Workers at the Ports of Auckland have received a major boost with support coming from the global Mining and Maritime Initiative.
A meeting in Sydney of the Mining and Maritime Initiative that brings together some of the world's largest and most effective trade unions has heard from a delegation of Ports of Auckland workers who reported on their struggle against contracting out and casualization.
Maritime Union of New Zealand National President Garry Parsloe says the meeting on Sunday resolved its complete backing to striking workers at Ports of Auckland.
"This dispute is clearly seen as an example of the contracting out and casualization that is now rampant in the global economy."

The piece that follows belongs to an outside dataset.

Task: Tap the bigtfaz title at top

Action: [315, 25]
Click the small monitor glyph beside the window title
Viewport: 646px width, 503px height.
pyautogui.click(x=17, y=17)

Mr Parsloe says the dispute is now on the international agenda and the reputation of Ports of Auckland was in jeopardy due to the actions of management.
The Mining and Maritime Initiative brings together global unions including the Maritime Union of Australia, International Longshore and Warehouse Union (ILWU) from North America, CFMEU (Mining and energy – Australia), United Steel Workers (North America), NUM (National Union of Mineworkers – South Africa), ILA (International Longshoremen’s Association – North America), SATAWU (South Africa Transport and Allied Workers Union), UMWA (United Mine Workers – North America), and CEPPWAWU (Chemical Energy Paper Printing Wood and Allied Workers Union – South Africa).
Global union federations involved include the ITF (International Transport Workers Federation), ICEM (International Federation of Chemical, Energy, Mine and General Workers’ Unions) and IMF (International Metal Workers Federation).
The New Zealand unions represented at the Mining and Maritime Initiative are the Maritime Union of New Zealand and the EPMU.